(Collected data entries)

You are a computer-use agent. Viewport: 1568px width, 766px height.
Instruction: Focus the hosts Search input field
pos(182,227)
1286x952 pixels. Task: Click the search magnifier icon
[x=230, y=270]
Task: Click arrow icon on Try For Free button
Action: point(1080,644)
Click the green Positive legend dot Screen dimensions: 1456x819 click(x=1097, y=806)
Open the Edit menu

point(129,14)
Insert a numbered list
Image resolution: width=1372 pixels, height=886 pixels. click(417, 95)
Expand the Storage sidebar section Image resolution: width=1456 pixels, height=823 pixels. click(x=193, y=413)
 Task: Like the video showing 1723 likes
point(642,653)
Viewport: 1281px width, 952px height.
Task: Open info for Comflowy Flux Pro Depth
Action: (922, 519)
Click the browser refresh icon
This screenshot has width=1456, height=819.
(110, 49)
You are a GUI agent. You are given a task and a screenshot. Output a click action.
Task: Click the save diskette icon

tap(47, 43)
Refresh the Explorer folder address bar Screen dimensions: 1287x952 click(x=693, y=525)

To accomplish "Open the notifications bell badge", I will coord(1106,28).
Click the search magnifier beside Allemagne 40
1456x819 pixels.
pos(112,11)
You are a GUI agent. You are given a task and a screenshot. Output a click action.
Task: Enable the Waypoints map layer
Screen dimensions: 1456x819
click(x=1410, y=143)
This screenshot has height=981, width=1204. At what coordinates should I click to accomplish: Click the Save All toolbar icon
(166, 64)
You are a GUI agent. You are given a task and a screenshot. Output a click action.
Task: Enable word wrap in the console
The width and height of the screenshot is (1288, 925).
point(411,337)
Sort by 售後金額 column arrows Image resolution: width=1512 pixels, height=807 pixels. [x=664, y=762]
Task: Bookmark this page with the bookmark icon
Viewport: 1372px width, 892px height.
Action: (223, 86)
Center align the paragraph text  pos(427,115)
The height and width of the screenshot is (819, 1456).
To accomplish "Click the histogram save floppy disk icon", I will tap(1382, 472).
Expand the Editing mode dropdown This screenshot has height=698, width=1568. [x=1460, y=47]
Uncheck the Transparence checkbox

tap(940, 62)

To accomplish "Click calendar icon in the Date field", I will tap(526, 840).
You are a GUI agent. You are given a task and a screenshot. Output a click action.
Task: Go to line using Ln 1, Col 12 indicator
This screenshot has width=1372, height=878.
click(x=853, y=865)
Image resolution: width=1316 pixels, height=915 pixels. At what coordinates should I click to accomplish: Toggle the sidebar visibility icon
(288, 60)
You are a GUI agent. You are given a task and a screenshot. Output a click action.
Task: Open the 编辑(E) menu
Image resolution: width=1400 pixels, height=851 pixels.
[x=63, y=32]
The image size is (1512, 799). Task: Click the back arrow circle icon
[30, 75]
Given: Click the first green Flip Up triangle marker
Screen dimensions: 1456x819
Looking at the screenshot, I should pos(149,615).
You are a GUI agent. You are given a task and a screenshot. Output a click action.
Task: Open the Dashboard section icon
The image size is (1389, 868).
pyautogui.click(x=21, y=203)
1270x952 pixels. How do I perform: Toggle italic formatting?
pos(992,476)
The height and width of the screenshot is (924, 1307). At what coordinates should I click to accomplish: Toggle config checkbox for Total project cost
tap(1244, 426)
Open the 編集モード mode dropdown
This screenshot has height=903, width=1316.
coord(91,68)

Activity. Looking at the data above, how many lines hold the word "section"? Respond with the number alone.

Solution. 2